Listed entries:
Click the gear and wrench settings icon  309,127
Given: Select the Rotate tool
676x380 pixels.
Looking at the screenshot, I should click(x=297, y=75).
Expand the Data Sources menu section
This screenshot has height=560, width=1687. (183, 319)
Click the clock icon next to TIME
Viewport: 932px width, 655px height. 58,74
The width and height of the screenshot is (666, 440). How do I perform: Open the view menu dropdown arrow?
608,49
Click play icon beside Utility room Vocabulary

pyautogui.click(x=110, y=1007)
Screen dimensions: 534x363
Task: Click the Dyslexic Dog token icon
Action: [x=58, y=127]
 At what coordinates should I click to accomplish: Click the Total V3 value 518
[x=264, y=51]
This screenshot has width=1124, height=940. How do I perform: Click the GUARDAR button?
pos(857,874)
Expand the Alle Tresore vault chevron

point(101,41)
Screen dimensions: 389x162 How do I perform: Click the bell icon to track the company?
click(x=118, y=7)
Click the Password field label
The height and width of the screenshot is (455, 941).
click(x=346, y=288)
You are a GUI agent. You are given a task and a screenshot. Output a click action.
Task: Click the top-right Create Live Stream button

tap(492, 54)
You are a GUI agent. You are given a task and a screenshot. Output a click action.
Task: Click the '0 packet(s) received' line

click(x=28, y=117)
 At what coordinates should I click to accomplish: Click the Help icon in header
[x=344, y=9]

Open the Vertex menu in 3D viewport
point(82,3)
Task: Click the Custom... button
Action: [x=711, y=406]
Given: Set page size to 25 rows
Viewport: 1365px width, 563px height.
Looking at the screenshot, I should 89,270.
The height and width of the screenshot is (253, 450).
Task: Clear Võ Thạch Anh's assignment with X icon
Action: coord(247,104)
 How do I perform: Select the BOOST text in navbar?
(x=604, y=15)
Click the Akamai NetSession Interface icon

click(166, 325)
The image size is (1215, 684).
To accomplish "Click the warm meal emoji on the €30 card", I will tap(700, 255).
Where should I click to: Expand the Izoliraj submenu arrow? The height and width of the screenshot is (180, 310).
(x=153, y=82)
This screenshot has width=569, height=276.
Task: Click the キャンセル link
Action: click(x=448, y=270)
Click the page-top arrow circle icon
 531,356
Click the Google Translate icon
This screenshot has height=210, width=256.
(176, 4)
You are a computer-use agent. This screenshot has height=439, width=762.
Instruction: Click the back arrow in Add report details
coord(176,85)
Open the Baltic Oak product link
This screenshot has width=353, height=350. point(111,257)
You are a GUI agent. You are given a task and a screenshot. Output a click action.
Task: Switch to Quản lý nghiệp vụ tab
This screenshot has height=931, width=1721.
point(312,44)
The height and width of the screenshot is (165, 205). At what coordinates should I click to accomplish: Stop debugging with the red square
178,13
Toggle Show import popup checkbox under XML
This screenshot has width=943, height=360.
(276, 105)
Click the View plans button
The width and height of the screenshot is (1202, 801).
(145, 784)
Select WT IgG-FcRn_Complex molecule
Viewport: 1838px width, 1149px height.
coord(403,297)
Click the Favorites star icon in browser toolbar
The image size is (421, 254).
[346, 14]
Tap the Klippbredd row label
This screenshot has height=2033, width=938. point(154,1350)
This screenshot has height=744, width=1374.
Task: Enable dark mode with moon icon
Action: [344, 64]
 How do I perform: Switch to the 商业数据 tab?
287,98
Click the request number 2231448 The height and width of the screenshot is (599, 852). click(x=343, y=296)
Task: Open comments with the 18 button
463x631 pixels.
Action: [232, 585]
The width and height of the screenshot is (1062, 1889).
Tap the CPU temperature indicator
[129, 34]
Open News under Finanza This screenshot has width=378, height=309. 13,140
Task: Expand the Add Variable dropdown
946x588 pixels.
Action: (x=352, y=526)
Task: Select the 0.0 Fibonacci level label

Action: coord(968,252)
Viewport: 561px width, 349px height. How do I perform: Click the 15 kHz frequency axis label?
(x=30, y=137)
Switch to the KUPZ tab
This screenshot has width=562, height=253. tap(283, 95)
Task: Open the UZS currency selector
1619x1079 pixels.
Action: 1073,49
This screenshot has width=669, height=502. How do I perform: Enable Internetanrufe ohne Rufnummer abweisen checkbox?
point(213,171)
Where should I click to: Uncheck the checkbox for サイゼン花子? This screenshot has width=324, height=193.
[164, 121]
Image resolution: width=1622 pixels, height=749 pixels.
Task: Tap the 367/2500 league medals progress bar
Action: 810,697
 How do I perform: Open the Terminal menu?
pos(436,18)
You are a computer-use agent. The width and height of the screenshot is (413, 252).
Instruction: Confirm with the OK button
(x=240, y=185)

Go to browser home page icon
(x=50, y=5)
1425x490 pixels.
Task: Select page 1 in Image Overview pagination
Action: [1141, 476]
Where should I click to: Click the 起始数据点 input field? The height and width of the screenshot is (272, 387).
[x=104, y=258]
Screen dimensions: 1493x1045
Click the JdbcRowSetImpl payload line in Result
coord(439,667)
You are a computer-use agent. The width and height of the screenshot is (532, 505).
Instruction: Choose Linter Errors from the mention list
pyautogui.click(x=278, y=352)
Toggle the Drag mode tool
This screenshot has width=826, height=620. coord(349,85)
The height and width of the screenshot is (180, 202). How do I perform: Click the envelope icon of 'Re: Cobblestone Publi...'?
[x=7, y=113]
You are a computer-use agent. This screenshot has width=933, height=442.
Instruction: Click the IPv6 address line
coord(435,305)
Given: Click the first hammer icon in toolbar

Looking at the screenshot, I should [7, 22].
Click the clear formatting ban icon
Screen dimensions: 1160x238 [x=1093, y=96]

What you need to do: Change every "GUI agent" in the lines above to "desktop assistant" and give all the lines again, with nothing else altered.

Task solution:
Click the gear and wrench settings icon  309,127
Given: Select the Rotate tool
676x380 pixels.
Looking at the screenshot, I should click(x=297, y=75).
Expand the Data Sources menu section
This screenshot has height=560, width=1687. (183, 319)
Click the clock icon next to TIME
Viewport: 932px width, 655px height. 58,74
The width and height of the screenshot is (666, 440). How do I perform: Open the view menu dropdown arrow?
608,49
Click play icon beside Utility room Vocabulary

pyautogui.click(x=110, y=1007)
Screen dimensions: 534x363
Task: Click the Dyslexic Dog token icon
Action: [x=58, y=127]
 At what coordinates should I click to accomplish: Click the Total V3 value 518
[x=264, y=51]
This screenshot has width=1124, height=940. How do I perform: Click the GUARDAR button?
pos(857,874)
Expand the Alle Tresore vault chevron

point(101,41)
Screen dimensions: 389x162 How do I perform: Click the bell icon to track the company?
click(x=118, y=7)
Click the Password field label
The height and width of the screenshot is (455, 941).
click(x=346, y=288)
You are a desktop assistant. You are given a task and a screenshot. Output a click action.
Task: Click the top-right Create Live Stream button

tap(492, 54)
You are a desktop assistant. You are given a task and a screenshot. Output a click action.
Task: Click the '0 packet(s) received' line

click(x=28, y=117)
 At what coordinates should I click to accomplish: Click the Help icon in header
[x=344, y=9]

Open the Vertex menu in 3D viewport
point(82,3)
Task: Click the Custom... button
Action: [x=711, y=406]
Given: Set page size to 25 rows
Viewport: 1365px width, 563px height.
Looking at the screenshot, I should 89,270.
The height and width of the screenshot is (253, 450).
Task: Clear Võ Thạch Anh's assignment with X icon
Action: coord(247,104)
 How do I perform: Select the BOOST text in navbar?
(x=604, y=15)
Click the Akamai NetSession Interface icon

click(166, 325)
The image size is (1215, 684).
To accomplish "Click the warm meal emoji on the €30 card", I will tap(700, 255).
Where should I click to: Expand the Izoliraj submenu arrow? The height and width of the screenshot is (180, 310).
(x=153, y=82)
This screenshot has width=569, height=276.
Task: Click the キャンセル link
Action: click(x=448, y=270)
Click the page-top arrow circle icon
 531,356
Click the Google Translate icon
This screenshot has height=210, width=256.
(176, 4)
You are a computer-use agent. This screenshot has height=439, width=762.
Instruction: Click the back arrow in Add report details
coord(176,85)
Open the Baltic Oak product link
This screenshot has width=353, height=350. point(111,257)
You are a desktop assistant. You are given a task and a screenshot. Output a click action.
Task: Switch to Quản lý nghiệp vụ tab
This screenshot has height=931, width=1721.
point(312,44)
The height and width of the screenshot is (165, 205). At what coordinates should I click to accomplish: Stop debugging with the red square
178,13
Toggle Show import popup checkbox under XML
This screenshot has width=943, height=360.
(276, 105)
Click the View plans button
The width and height of the screenshot is (1202, 801).
(145, 784)
Select WT IgG-FcRn_Complex molecule
Viewport: 1838px width, 1149px height.
coord(403,297)
Click the Favorites star icon in browser toolbar
The image size is (421, 254).
[346, 14]
Tap the Klippbredd row label
This screenshot has height=2033, width=938. point(154,1350)
This screenshot has height=744, width=1374.
Task: Enable dark mode with moon icon
Action: [344, 64]
 How do I perform: Switch to the 商业数据 tab?
287,98
Click the request number 2231448 The height and width of the screenshot is (599, 852). click(x=343, y=296)
Task: Open comments with the 18 button
463x631 pixels.
Action: [232, 585]
The width and height of the screenshot is (1062, 1889).
Tap the CPU temperature indicator
[129, 34]
Open News under Finanza This screenshot has width=378, height=309. 13,140
Task: Expand the Add Variable dropdown
946x588 pixels.
Action: (x=352, y=526)
Task: Select the 0.0 Fibonacci level label

Action: coord(968,252)
Viewport: 561px width, 349px height. How do I perform: Click the 15 kHz frequency axis label?
(x=30, y=137)
Switch to the KUPZ tab
This screenshot has width=562, height=253. tap(283, 95)
Task: Open the UZS currency selector
1619x1079 pixels.
Action: 1073,49
This screenshot has width=669, height=502. How do I perform: Enable Internetanrufe ohne Rufnummer abweisen checkbox?
point(213,171)
Where should I click to: Uncheck the checkbox for サイゼン花子? This screenshot has width=324, height=193.
[164, 121]
Image resolution: width=1622 pixels, height=749 pixels.
Task: Tap the 367/2500 league medals progress bar
Action: 810,697
 How do I perform: Open the Terminal menu?
pos(436,18)
You are a computer-use agent. The width and height of the screenshot is (413, 252).
Instruction: Confirm with the OK button
(x=240, y=185)

Go to browser home page icon
(x=50, y=5)
1425x490 pixels.
Task: Select page 1 in Image Overview pagination
Action: [1141, 476]
Where should I click to: Click the 起始数据点 input field? The height and width of the screenshot is (272, 387).
[x=104, y=258]
Screen dimensions: 1493x1045
Click the JdbcRowSetImpl payload line in Result
coord(439,667)
You are a computer-use agent. The width and height of the screenshot is (532, 505).
Instruction: Choose Linter Errors from the mention list
pyautogui.click(x=278, y=352)
Toggle the Drag mode tool
This screenshot has width=826, height=620. coord(349,85)
The height and width of the screenshot is (180, 202). How do I perform: Click the envelope icon of 'Re: Cobblestone Publi...'?
[x=7, y=113]
You are a computer-use agent. This screenshot has width=933, height=442.
Instruction: Click the IPv6 address line
coord(435,305)
Given: Click the first hammer icon in toolbar

Looking at the screenshot, I should [7, 22].
Click the clear formatting ban icon
Screen dimensions: 1160x238 [x=1093, y=96]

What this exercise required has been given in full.